*** Opening SUPPLIED ENTRIES ***
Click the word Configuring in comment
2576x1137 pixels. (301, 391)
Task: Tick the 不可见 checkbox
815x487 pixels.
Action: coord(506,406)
*** Closing SUPPLIED ENTRIES ***
*** Opening SUPPLIED ENTRIES ***
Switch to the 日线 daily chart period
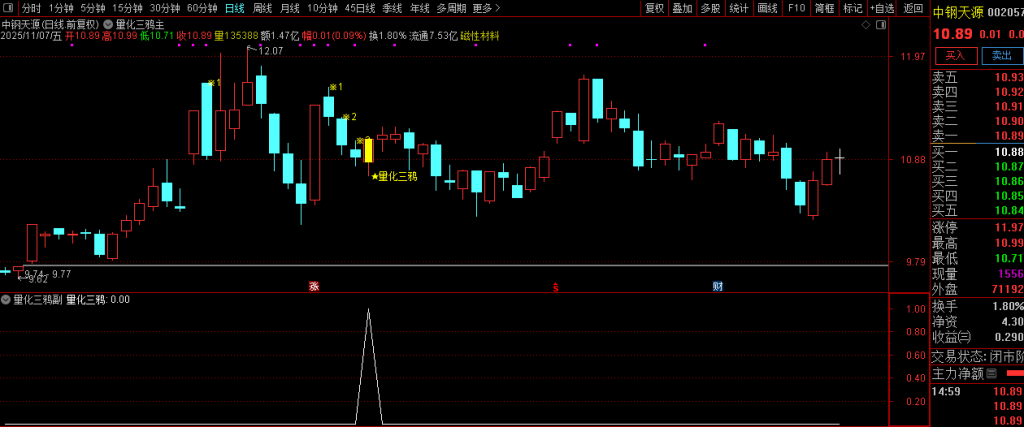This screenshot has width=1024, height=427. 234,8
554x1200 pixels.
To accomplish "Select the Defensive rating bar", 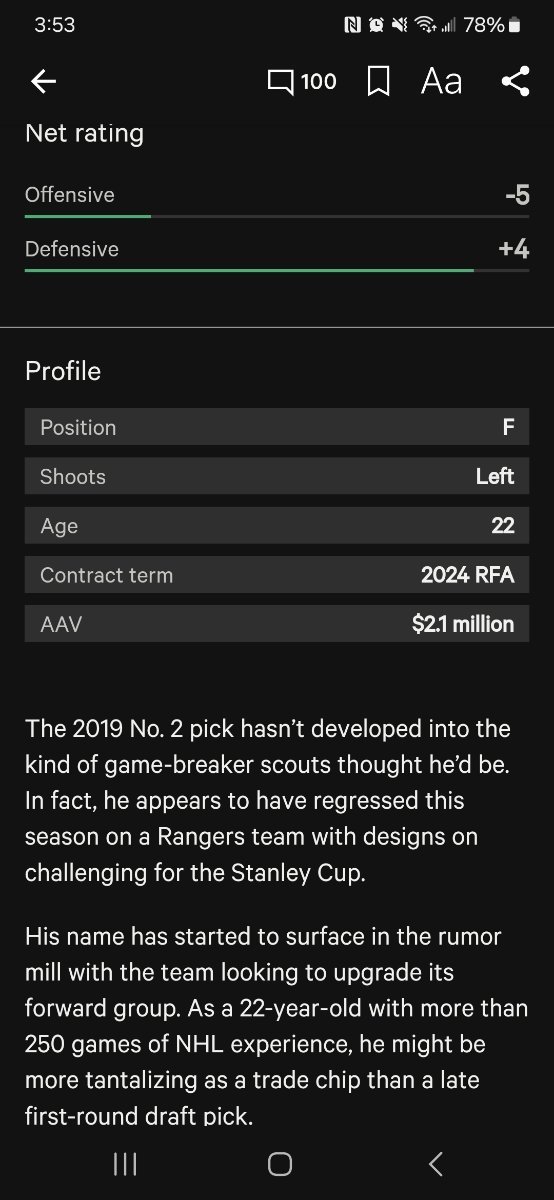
*** Closing SUPPLIED ENTRIES ***
● WORK INSTRUCTIONS
I would like the exact lines from the data above, starting with the one that holds "Switch to the 日线 daily chart period" and going on through the one that holds "the Defensive rating", without the pictures.

● ANSWER TO THIS PROBLEM
Switch to the 日线 daily chart period
This screenshot has width=1024, height=427. 234,8
554x1200 pixels.
To accomplish "Select the Defensive rating bar", 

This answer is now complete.